Y continuará cinco años más tarde, con su incorporación a la Administración foral, en el Departamento de Industria donde desempeña la responsabilidad del Fomento de la Investigación y Desarrollo Tecnológico y aporta su conocimiento para la elaboración del primer Reglamento de ayudas a la I+D, recogido en el decreto de 1982.

Llegados a este punto, en 1986 José María Zabala atesoraba conocimiento y experiencia profesional bastante en los distintos estadios de lo que hoy se denomina sistema de ciencia y tecnología, y decide ponerla en valor, creando Asesoría Industrial Zabala en su propio domicilio, en este caso no sería el garaje sino la entrecubierta de la casa familiar de Zizur. Dos caballetes y un tablero, el teléfono y el apoyo fundamental de su esposa Lia, que “como buena holandesa domina, además de la lengua propia, inglés, alemán, francés y español”.

“El primer cliente nunca se olvida -afirma José Mari- fue Azkoyen”, entonces dirigida por Ignacio Moreno y a Azkoyen le siguen Viscofan y MTorres, entre otras, empresas navarras innovadoras, todas ellas hoy grandes compañías. “Tuvimos la suerte de empezar, señala, en un momento en el que existía ese grupo de empresas que eran muy conscientes de la importancia de la innovación en el desarrollo de su competitividad. Manteníamos muchas reuniones, asesorábamos en las inversiones, en el acceso a las ayudas de I+D, que no era muchas en aquellos momentos, y a esa época corresponden también nuestros primeros contactos con los centros tecnológicos, específicamente con Ikerlan”.
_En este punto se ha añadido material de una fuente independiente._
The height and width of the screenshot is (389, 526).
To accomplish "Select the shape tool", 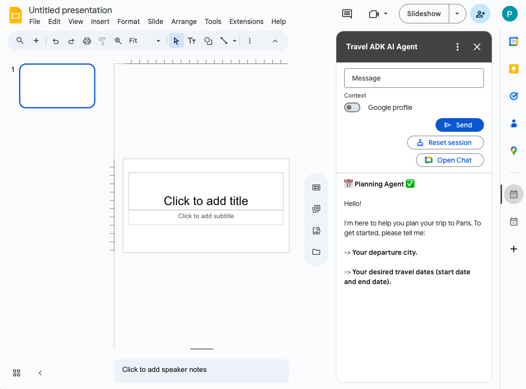I will [208, 41].
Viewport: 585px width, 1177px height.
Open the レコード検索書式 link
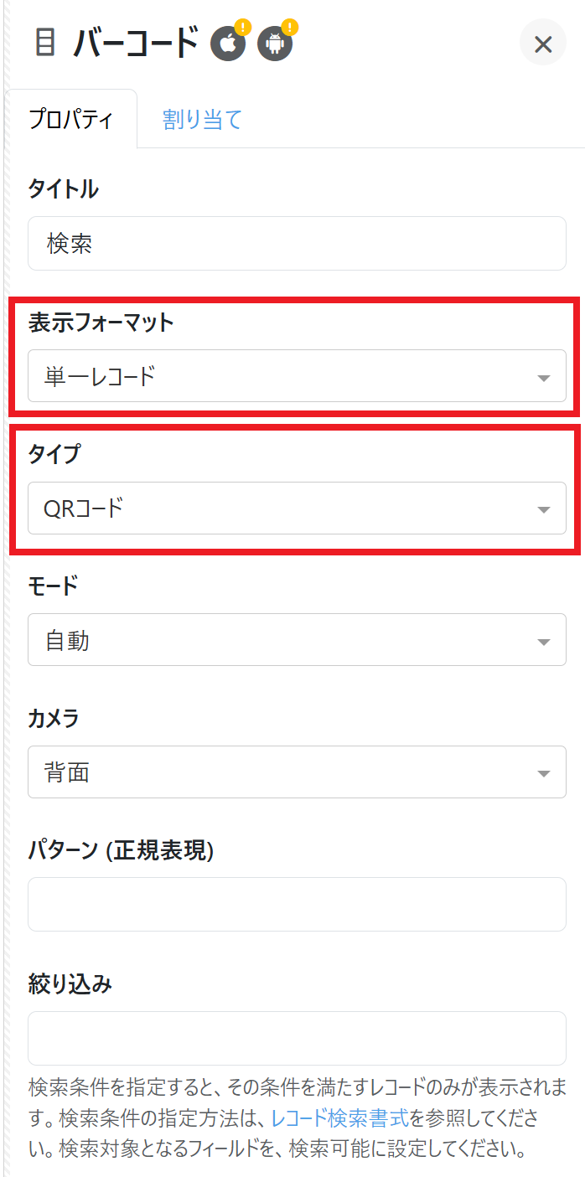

Europa aparece también desde el primer momento, a José Mari le gusta subrayar que Europa desde el inicio ha formado parte del ADN de su empresa. Porque, Europa, entonces hablábamos del Mercado Común, acababa de entrar en España, bueno, oficialmente España acababa de entrar en el Mercado Común. Zabala es consciente de la oportunidad que se presenta y consigue convertirse en una de las organizaciones elegidas para formar parte del proyecto Sprint, que nace al calor del Primer Programa Marco de la Comisión Europea con el propósito de crear una red de agentes de la innovación en el que participan firmas de Portugal, Francia, Bélgica y Escocia.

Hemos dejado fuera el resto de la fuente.